Television programs--Social aspects; Television viewers--Social aspects; Modern family (Television program); Community (Television program)


This dissertation examines two contemporary television series (Modern Family and Community) and fan communities dedicated to those series. It then discusses a project developed within an upper-division English course at the University of Louisville, in which students created, reflected upon, and analyzed their own television show fan communities throughout the course. The first chapter reviews recent literature about literacy, identity, fandom, and popular culture, as well as describes the methods utilized within this dissertation project. Analyzing these television series and fans' and critics' responses to them, this dissertation argues that online communities provide a ripe space for community-building, as well as offer television show fans an opportunity to both weigh in on and potentially influence the production of contemporary television series. Finally, the dissertation makes a pedagogical turn, offering one practical application of the concepts explored throughout the earlier chapters in chapter four. As stated above, the introductory chapter reviews current scholarship on literacy, identity, fandom, and popular culture. This chapter also describes the methodology applied to the project. Chapter two opens with an analysis of representations of gender and literacy on the popular series Modern Family. The second half of this chapter discusses two groups' attempts to effect change in the series' production.
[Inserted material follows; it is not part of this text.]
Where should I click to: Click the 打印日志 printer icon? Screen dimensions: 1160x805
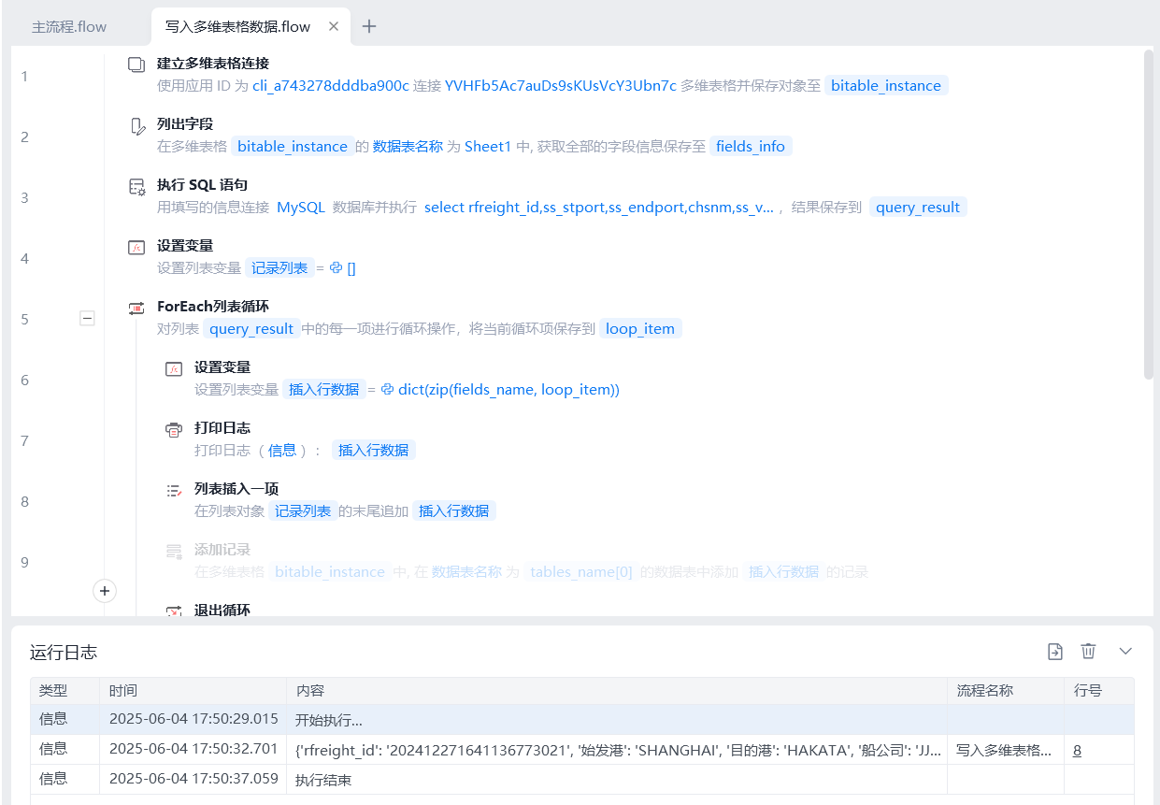174,429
Chapter three opens with an analysis of the television series Community, focusing on its treatment of the intersecting relationships among literacy, social class, and fandom within the series. The second half of this chapter describes series showrunner Dan Harmon's use of social media to interact with fans of the series, as well as the interactions among members of the Dan Harmon Sucks fan forum. Chapter four describes a pedagogical application of the ideas explored throughout the earlier chapters, focusing on three television show fan communities developed within a 300-level English course at the University of Louisville. Finally, the conclusion brings together the concepts explored through the three body chapters and offers future directions for this project.